L’assemblea degli azionisti di Intred S.p.A., operatore di telecomunicazioni quotato da luglio 2018 sul mercato AIM Italia di Borsa Italiana (simbolo: ITD.MI), riunitasi in data odierna, in prima convocazione, ha approvato all’unanimità la fusione per incorporazione della società Qcom S.p.A. in Intred S.p.A. ai sensi dell’articolo 2502 Cod. Civ.
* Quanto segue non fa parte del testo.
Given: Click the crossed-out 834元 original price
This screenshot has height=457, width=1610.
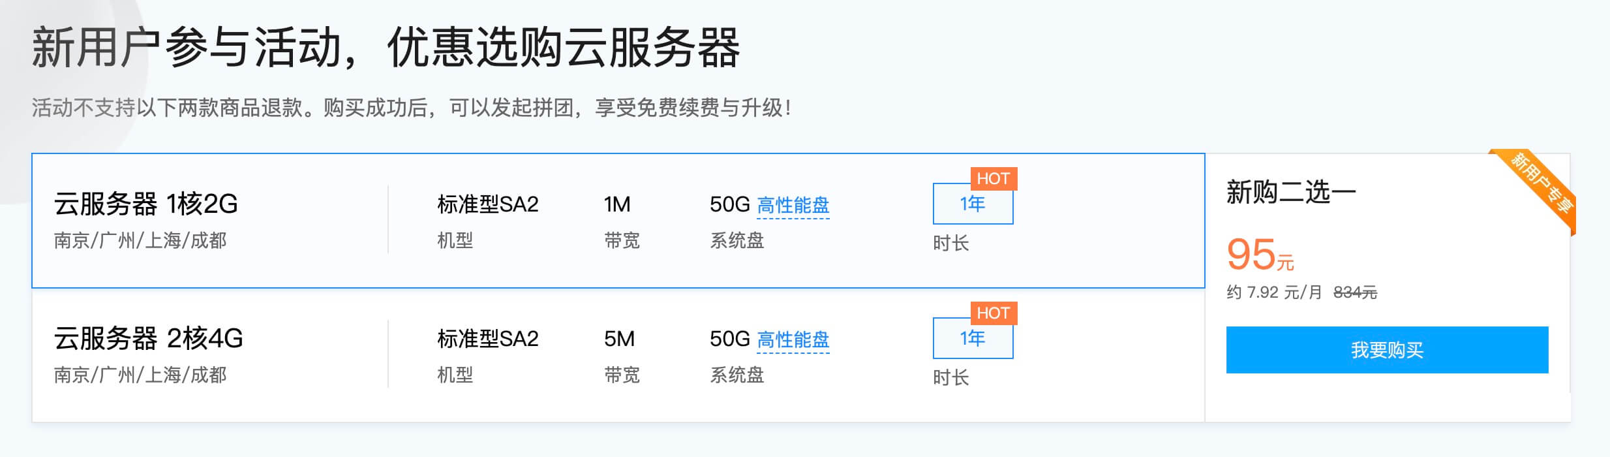Looking at the screenshot, I should 1355,292.
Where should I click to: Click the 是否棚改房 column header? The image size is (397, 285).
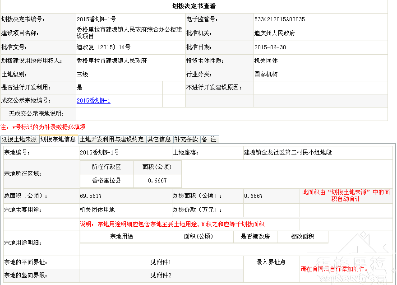(255, 236)
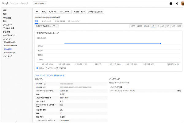Click the user avatar in top-right corner
This screenshot has height=123, width=184.
pos(182,3)
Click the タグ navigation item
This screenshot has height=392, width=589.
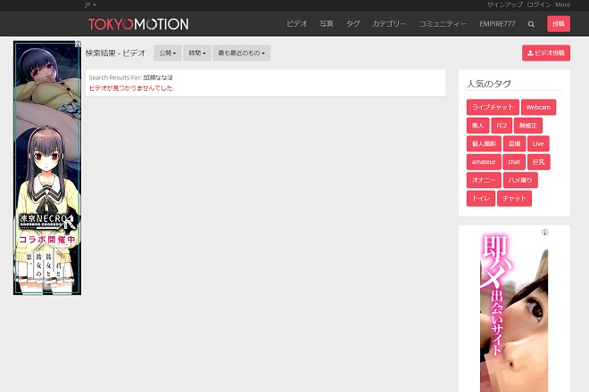353,24
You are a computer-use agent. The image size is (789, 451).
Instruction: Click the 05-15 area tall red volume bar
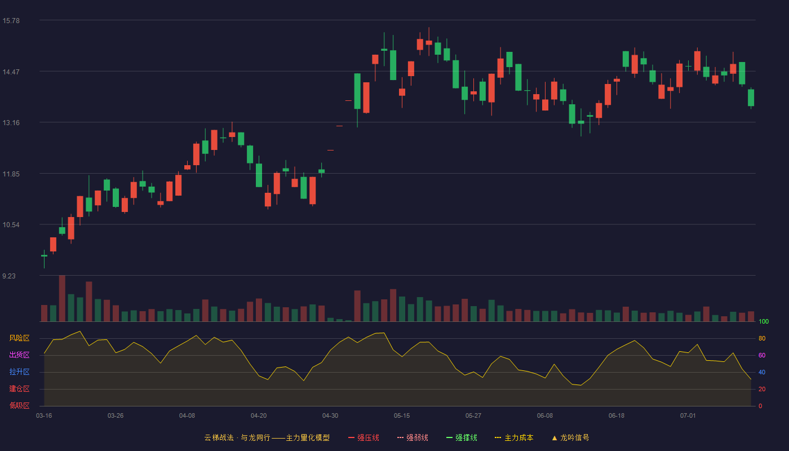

Così come già comunicato precedentemente, l’operazione di fusione si inquadra nel più ampio processo di ridefinizione e riorganizzazione societaria del gruppo facente capo a Intred, volto a semplificarne la struttura e a meglio valorizzarne le eventuali sinergie operative, amministrative e societarie.
La Fusione permetterà infatti di concentrare in capo alla Società le attività di Qcom, consentendo non solo una razionalizzazione e ottimizzazione dei livelli decisionali, della gestione delle risorse e dei costi di struttura, ma anche un’eliminazione di duplicazioni e sovrapposizioni societarie, contabili, fiscali e amministrative. Per ulteriori approfondimenti si rimanda ai comunicati stampa pubblicati in data 5, 15 e 19 giugno 2020.
Daniele Peli, Presidente e Amministratore Delegato di Intred, ha così commentato: “Con questo ultimo passaggio formale si conclude positivamente l’operazione di acquisizione di Qcom comunicata ufficialmente all’inizio del 2020. Siamo indubbiamente soddisfatti di aver portato a termine con successo questa fusione che ci consentirà di cogliere le opportunità che la situazione attuale di mercato sta offrendo. Le nostre soluzioni IT e la nostra infrastruttura infatti sono perfettamente adatti alle esigenze delle PMI italiane che sono molto attive nel processo di digitalizzazione in atto e che ha subito una profonda accelerazione in questi mesi. Con il processo di fusione riteniamo infine di aver dato alla società la migliore organizzazione aziendale attualmente possibile”.